**WHAT YOU WILL DO**. Every line below between the line holding "[+] (338, 401)" and the line holding "Stock Trading (660, 664)", inclusive, should be repeated exactly, and all other lines omitted.
(TASK INPUTS Opens)
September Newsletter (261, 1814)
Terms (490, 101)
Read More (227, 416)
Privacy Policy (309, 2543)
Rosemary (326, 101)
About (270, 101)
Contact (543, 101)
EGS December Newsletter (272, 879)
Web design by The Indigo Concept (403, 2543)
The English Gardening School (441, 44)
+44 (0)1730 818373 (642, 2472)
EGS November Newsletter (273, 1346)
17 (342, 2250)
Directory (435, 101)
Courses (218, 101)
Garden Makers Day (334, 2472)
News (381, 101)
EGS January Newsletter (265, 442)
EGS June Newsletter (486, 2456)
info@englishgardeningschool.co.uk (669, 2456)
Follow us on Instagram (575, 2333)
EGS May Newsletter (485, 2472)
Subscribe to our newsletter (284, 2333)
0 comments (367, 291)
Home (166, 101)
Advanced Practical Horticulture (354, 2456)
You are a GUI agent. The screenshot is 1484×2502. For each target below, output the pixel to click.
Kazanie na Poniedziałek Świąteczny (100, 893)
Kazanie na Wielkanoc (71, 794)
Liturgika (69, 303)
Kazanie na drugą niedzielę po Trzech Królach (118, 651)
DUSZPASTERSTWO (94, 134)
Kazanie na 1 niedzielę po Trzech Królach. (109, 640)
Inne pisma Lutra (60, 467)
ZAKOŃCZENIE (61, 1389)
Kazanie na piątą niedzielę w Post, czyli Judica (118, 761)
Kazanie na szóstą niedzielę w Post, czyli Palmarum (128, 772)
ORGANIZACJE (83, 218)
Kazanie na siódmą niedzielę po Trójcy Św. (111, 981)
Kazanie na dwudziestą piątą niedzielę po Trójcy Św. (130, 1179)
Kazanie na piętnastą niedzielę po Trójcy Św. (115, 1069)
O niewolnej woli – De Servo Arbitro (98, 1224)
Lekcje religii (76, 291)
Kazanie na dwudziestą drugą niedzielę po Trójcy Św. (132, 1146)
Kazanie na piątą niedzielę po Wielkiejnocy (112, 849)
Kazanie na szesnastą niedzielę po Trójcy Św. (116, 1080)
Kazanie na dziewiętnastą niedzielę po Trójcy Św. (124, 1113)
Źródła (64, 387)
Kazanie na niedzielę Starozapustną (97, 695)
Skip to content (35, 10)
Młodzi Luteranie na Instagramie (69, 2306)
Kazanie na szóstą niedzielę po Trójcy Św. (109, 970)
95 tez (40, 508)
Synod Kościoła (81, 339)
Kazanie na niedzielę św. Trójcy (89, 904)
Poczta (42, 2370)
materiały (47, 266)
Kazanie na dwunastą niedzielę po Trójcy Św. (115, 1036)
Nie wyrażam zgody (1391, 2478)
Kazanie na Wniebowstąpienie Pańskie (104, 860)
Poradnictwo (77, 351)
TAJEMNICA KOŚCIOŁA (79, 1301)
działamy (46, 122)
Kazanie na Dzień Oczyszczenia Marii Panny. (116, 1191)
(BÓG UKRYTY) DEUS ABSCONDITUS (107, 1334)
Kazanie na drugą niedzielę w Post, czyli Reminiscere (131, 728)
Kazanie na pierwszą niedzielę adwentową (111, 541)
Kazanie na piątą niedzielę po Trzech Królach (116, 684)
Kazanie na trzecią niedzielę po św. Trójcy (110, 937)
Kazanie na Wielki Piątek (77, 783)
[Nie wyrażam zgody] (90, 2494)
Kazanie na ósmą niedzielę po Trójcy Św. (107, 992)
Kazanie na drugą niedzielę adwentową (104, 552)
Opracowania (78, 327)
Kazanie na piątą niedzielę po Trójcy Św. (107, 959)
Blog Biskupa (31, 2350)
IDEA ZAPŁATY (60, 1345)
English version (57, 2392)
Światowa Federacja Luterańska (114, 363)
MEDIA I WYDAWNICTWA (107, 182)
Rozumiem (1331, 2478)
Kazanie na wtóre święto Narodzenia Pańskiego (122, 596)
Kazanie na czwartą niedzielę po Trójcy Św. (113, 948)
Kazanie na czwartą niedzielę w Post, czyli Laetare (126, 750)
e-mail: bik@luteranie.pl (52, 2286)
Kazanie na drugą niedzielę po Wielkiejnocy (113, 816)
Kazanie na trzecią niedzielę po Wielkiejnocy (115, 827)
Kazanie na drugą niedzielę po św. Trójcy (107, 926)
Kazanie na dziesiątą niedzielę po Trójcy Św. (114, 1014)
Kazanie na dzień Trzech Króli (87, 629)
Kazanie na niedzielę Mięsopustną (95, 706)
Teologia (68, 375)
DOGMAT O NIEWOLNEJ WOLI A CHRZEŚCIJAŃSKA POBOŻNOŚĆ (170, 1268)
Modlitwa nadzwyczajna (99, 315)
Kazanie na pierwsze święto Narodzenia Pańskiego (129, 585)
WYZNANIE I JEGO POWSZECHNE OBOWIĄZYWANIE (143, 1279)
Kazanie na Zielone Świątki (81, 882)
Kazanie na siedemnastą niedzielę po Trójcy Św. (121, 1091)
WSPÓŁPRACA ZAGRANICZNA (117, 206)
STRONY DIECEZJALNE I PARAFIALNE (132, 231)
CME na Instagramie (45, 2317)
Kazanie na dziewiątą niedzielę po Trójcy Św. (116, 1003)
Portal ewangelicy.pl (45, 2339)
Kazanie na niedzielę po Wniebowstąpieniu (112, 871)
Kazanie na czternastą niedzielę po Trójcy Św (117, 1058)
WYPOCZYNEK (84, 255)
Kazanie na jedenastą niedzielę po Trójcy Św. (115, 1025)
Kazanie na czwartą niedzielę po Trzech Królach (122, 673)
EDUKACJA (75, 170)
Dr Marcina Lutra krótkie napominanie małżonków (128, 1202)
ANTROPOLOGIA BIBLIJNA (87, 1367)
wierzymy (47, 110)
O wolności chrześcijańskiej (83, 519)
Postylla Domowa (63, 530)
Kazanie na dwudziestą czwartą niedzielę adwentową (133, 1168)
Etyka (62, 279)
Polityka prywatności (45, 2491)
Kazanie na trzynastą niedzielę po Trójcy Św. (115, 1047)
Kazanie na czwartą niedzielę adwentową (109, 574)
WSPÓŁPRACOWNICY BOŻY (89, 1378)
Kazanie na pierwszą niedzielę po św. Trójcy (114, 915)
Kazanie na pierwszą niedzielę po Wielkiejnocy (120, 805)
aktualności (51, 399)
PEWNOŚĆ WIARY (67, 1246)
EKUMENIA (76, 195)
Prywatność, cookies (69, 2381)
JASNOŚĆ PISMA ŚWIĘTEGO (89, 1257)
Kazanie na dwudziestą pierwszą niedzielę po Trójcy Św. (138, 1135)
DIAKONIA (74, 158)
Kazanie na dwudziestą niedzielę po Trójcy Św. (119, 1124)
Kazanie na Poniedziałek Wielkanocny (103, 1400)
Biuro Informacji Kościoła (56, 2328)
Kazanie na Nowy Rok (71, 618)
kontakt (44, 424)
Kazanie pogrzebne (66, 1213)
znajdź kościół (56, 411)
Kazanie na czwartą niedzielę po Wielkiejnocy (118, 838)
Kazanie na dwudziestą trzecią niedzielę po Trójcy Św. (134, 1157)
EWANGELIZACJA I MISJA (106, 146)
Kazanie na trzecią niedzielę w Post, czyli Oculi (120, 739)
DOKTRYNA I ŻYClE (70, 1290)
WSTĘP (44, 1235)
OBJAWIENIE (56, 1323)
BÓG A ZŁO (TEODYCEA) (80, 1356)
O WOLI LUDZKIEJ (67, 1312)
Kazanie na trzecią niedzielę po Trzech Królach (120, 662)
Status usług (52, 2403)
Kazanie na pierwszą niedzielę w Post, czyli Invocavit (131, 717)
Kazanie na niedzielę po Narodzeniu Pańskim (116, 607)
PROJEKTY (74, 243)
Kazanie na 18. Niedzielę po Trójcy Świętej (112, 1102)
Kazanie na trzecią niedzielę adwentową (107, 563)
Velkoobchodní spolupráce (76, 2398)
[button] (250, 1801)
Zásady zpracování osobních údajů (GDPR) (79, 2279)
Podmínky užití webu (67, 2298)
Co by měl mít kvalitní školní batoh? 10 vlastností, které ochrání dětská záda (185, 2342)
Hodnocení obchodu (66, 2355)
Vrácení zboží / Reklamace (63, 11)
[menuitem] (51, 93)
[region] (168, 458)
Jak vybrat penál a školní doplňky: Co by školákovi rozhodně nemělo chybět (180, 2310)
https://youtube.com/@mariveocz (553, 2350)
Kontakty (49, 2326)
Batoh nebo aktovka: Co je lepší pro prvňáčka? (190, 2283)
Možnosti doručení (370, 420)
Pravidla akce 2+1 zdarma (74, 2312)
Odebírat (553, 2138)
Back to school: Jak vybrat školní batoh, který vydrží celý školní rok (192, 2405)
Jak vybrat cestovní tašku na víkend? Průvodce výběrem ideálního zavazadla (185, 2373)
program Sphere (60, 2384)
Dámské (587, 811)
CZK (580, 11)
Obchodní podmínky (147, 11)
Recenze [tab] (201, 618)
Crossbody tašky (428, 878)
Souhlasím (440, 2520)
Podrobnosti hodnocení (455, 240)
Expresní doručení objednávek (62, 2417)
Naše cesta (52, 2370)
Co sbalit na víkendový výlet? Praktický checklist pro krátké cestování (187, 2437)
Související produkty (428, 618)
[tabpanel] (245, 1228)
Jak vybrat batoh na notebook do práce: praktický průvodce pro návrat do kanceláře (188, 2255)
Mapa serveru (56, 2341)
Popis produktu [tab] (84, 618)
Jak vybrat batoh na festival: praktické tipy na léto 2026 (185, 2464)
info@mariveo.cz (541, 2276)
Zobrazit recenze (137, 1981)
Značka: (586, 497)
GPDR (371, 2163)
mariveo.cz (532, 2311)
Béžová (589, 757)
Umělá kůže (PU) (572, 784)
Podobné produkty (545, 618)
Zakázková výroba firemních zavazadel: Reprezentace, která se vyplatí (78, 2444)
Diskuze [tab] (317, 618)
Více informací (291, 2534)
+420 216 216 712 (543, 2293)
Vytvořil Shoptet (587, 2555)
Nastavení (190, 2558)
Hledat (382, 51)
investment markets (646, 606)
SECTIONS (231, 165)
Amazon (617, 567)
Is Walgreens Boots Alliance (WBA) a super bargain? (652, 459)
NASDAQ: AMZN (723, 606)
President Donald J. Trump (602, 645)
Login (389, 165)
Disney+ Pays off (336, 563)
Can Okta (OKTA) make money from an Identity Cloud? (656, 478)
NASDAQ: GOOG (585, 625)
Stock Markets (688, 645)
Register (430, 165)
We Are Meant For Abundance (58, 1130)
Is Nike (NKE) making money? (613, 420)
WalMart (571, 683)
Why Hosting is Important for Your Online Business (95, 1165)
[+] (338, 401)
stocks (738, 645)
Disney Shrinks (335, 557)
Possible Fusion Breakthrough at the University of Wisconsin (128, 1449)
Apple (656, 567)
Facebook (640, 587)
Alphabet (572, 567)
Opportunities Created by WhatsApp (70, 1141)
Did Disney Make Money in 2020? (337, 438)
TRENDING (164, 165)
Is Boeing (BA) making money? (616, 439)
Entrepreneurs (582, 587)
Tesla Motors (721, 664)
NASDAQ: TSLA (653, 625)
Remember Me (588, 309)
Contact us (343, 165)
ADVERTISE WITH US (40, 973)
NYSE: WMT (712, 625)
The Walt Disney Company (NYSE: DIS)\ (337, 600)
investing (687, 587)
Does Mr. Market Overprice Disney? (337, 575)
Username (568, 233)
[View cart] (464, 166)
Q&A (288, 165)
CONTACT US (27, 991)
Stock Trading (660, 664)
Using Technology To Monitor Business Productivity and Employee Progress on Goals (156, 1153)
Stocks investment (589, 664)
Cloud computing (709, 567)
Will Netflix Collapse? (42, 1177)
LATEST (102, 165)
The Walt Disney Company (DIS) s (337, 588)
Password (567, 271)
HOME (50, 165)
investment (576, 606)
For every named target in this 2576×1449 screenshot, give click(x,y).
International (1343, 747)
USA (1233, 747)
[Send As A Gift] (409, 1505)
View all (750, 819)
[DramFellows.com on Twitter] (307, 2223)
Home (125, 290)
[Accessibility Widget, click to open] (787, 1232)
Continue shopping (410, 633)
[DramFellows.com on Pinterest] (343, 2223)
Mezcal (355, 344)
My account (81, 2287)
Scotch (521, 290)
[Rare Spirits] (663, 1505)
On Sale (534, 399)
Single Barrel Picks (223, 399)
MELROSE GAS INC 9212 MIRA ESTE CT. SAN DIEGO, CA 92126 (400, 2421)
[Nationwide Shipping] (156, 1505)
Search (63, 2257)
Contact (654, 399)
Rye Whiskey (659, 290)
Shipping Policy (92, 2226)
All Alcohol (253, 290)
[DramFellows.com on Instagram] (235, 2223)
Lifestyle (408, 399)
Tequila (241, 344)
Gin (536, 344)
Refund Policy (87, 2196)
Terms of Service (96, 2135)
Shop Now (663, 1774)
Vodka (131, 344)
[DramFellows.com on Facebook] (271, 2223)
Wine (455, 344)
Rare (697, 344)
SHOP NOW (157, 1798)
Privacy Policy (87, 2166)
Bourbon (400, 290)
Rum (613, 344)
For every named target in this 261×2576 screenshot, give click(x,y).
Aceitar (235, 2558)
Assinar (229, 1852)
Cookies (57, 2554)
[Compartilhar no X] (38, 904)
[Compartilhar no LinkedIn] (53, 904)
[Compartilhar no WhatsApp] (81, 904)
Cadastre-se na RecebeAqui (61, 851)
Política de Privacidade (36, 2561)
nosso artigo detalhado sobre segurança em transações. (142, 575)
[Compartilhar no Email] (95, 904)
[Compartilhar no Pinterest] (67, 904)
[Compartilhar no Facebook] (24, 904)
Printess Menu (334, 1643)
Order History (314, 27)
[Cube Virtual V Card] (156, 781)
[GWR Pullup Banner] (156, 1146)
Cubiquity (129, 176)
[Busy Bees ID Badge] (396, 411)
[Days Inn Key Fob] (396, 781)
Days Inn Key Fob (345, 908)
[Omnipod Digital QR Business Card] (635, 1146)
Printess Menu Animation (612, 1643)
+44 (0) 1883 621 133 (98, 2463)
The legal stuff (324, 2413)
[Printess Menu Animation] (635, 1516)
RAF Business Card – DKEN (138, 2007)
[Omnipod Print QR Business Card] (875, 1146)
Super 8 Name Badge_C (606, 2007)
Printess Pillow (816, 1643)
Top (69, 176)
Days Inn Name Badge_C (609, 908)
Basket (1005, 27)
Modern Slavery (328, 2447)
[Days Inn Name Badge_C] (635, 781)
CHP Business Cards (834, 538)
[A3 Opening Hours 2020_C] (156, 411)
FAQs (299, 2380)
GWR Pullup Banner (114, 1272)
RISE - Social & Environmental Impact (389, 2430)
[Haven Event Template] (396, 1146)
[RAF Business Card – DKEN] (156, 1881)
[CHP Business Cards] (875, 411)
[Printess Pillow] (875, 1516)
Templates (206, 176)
(TASK INPUTS Closes)
**EXERCISE ANSWER**.
[+] (338, 401)
stocks (738, 645)
Disney Shrinks (335, 557)
Possible Fusion Breakthrough at the University of Wisconsin (128, 1449)
Apple (656, 567)
Facebook (640, 587)
Alphabet (572, 567)
Opportunities Created by WhatsApp (70, 1141)
Did Disney Make Money in 2020? (337, 438)
TRENDING (164, 165)
Is Boeing (BA) making money? (616, 439)
Entrepreneurs (582, 587)
Tesla Motors (721, 664)
NASDAQ: TSLA (653, 625)
Remember Me (588, 309)
Contact us (343, 165)
ADVERTISE WITH US (40, 973)
NYSE: WMT (712, 625)
The Walt Disney Company (NYSE: DIS)\ (337, 600)
investing (687, 587)
Does Mr. Market Overprice Disney? (337, 575)
Username (568, 233)
[View cart] (464, 166)
Q&A (288, 165)
CONTACT US (27, 991)
Stock Trading (660, 664)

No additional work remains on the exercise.